- **Exercise details**
Answer with the exact lines of the following material from the one containing "The height and width of the screenshot is (812, 1472)." through the one containing "Clear all formatting", both end lines included.

- **Data**

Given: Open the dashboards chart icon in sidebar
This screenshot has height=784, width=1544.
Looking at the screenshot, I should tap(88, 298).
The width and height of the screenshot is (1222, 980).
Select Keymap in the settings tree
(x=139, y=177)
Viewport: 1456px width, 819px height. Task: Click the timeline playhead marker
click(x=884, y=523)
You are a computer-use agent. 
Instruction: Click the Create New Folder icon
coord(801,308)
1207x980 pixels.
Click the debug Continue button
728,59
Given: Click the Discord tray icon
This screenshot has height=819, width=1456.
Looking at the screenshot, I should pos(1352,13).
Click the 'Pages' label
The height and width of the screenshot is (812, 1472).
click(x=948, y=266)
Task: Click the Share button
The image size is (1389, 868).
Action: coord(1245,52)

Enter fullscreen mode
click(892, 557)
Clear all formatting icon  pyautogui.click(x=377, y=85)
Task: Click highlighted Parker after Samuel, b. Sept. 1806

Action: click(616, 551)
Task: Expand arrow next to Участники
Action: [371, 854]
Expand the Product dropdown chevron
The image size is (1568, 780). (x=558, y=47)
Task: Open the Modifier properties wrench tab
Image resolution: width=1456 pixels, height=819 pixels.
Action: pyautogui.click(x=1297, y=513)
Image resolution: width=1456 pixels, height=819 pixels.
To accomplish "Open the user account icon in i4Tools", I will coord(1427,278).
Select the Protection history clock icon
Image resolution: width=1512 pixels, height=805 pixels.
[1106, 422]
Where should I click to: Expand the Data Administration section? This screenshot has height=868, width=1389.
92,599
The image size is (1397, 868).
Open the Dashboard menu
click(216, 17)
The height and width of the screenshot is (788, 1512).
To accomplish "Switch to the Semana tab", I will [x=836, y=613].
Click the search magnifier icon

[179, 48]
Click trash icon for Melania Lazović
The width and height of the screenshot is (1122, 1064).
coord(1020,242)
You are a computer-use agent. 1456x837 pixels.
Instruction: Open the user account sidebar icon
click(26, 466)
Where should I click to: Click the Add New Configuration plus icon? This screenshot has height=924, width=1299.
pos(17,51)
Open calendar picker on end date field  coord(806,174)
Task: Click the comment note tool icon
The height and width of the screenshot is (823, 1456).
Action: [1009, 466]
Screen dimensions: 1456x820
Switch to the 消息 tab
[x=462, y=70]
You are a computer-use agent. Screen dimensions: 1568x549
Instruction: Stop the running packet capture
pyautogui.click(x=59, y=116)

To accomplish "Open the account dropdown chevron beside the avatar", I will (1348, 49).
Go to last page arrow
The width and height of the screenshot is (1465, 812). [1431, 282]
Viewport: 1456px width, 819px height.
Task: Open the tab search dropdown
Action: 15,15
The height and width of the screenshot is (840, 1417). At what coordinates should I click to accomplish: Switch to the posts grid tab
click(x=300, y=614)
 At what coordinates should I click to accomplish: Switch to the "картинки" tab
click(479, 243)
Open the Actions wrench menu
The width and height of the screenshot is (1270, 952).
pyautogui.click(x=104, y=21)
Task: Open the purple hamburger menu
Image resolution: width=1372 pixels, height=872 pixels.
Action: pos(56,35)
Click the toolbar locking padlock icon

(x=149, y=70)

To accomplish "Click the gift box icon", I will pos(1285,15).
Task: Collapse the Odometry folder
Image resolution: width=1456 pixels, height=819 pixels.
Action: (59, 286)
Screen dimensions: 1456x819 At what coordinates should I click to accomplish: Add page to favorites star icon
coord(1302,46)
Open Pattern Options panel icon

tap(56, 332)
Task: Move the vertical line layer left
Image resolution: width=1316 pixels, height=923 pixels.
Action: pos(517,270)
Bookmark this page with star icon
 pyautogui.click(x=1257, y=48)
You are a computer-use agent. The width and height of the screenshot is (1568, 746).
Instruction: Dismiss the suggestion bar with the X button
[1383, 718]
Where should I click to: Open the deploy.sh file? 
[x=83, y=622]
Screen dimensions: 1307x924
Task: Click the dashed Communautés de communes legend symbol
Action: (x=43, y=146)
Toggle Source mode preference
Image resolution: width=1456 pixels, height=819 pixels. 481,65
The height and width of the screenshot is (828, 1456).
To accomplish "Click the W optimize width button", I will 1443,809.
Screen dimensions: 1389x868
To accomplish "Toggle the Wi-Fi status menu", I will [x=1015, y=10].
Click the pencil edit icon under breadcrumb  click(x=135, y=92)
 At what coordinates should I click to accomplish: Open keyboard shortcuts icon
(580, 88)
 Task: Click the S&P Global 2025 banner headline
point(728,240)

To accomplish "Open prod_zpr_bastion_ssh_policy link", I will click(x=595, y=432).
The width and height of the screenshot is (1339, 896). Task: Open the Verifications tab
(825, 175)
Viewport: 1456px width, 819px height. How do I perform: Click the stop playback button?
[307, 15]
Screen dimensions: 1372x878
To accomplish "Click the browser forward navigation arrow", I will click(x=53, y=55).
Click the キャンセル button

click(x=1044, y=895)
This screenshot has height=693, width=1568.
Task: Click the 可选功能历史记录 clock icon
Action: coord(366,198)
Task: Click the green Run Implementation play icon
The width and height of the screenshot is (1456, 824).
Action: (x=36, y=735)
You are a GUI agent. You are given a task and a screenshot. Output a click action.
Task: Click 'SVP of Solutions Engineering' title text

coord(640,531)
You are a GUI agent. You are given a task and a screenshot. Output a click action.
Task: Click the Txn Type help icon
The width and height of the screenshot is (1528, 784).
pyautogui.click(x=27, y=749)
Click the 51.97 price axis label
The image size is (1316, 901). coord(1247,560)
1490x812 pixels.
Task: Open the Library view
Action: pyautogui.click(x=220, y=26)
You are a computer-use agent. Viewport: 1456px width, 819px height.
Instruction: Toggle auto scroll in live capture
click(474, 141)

- **Answer to this exercise**
The height and width of the screenshot is (812, 1472).
click(x=948, y=266)
Task: Click the Share button
The image size is (1389, 868).
Action: coord(1245,52)

Enter fullscreen mode
click(892, 557)
Clear all formatting icon  pyautogui.click(x=377, y=85)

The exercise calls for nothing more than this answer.